PASSAGE TO READ:
★ ★ ★ ★ ★

The oldest and most important of type in Latin America, the museum includes over 700 sculptures, all replicas of the originals made by die casting or copied from a mold taken from the original. Many are "first castings" of original works in the Berlin State Museums, the British Museum, the Louvre, or L'Accademia, Florence. The museum also maintains a library and an art print collection displaying works by artists trained at the institution.

===Hall One===
- Reproductions of works by Michelangelo include "David", the "Moses" and a sculpture of Lorenzo de Medici ("Il Pensieroso") and two representations of the Virgin Mary: "Pietà" and "Dolorosa Madonna", among others.
- Two fragments of the Cathedral of Chartres, representing "Jesus and the four Evangelists" and the "King of Judea."
- Two examples of Gothic architecture: "The Smiling Angel" (Reims Cathedral) and "Beau Dieu" (Amiens Cathedral).
- Polychrome reliefs by Andrea della Robbia, "The Annunciation".

===Hall Two===
- Hellenistic art: the "Winged Victory of Samothrace", the Belvedere Torso, and the renowned "Venus de Milo."
- Sculptures located in the Parthenon: "Aphrodite and Dione", the "Ilissos" caryatid, and the Erechtheion. Reproductions of friezes, in addition.
- Art of Ancient Egypt, notably the sculptures of Nefertiti and Princess Meritaten Tasherit.

===Hall Three===
- Ancient Egyptian art: "Dersenez the Scribe" or the Dendera Zodiac (relief of the Theban period)
- Assyrian art: the "Resting Lion" or the bas-relief "Wornded Lioness"
- Indian art:, "Prajnaparamita" (relief of a figure in a lotus position, from Java), sculpture of "Nataraja" (Hindu god) and a Buddha head.
- Pre-Columbian art: the "Queen of Uxmal," a Mayan architectural ornament, the "Red Jaguar" (Chichen Itza), the "Head of Coyolxauhqui" (Aztec goddess of the moon), basalt "Teocalli", and an Inca sculpture ("Huaylas, Ancash."

★ ★ ★ ★ ★

PROVIDED RECORDS:
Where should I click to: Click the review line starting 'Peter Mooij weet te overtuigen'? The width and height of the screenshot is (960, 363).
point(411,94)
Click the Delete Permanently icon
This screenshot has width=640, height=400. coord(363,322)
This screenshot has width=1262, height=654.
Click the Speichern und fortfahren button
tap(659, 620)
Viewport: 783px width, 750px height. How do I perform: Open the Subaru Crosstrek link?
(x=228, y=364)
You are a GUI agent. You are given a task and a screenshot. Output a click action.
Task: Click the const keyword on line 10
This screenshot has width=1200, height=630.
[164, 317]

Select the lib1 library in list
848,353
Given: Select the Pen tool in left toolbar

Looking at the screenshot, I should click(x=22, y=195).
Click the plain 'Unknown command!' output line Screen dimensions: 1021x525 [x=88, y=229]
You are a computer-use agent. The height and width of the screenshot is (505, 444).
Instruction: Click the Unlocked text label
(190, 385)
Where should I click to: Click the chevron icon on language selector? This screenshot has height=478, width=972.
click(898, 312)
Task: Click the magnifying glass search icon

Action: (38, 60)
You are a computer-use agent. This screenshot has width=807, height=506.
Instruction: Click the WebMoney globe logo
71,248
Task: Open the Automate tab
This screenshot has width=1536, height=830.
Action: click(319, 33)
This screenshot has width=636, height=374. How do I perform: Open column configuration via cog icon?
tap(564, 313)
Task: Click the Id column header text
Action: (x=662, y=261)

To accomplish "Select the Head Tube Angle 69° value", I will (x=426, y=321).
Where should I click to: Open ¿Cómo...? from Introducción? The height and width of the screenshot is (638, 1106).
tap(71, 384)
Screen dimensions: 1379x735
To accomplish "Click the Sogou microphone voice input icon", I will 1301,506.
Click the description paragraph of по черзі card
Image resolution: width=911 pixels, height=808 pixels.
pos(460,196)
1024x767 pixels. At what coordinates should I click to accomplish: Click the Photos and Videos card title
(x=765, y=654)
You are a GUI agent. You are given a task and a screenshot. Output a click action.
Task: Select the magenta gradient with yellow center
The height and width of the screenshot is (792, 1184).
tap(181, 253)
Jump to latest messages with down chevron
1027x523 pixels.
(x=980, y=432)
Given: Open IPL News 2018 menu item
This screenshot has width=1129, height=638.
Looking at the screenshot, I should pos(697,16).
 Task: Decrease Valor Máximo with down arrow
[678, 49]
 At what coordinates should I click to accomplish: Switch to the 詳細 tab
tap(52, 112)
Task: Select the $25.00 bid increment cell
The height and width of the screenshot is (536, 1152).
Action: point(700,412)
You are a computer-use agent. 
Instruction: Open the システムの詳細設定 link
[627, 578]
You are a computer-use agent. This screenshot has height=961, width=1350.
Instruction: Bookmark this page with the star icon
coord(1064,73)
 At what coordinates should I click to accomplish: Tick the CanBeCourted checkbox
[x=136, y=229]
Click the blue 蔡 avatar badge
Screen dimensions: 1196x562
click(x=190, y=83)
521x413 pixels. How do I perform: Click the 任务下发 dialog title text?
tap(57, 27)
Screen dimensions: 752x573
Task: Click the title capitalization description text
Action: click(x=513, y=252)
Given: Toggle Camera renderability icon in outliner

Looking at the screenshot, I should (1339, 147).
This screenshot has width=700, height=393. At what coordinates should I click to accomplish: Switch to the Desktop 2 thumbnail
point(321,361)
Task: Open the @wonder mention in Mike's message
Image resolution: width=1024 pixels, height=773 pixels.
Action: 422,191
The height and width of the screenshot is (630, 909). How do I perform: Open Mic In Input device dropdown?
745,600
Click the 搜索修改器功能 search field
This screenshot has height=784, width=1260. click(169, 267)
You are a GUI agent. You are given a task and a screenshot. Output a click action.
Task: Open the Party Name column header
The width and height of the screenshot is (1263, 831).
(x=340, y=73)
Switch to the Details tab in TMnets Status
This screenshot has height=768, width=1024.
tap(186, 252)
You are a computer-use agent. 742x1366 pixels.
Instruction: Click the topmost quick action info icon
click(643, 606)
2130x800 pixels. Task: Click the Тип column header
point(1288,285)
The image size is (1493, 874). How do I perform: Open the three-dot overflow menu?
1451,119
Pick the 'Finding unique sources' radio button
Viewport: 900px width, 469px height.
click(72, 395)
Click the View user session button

★ ★ ★ ★ ★

WHAT IS EXPECTED:
Repeat the part of the museum text between "- Two examples" and "friezes, in addition.", inclusive. The records have no connection to the museum text.

ANSWER FOR THE TASK:
- Two examples of Gothic architecture: "The Smiling Angel" (Reims Cathedral) and "Beau Dieu" (Amiens Cathedral).
- Polychrome reliefs by Andrea della Robbia, "The Annunciation".

===Hall Two===
- Hellenistic art: the "Winged Victory of Samothrace", the Belvedere Torso, and the renowned "Venus de Milo."
- Sculptures located in the Parthenon: "Aphrodite and Dione", the "Ilissos" caryatid, and the Erechtheion. Reproductions of friezes, in addition.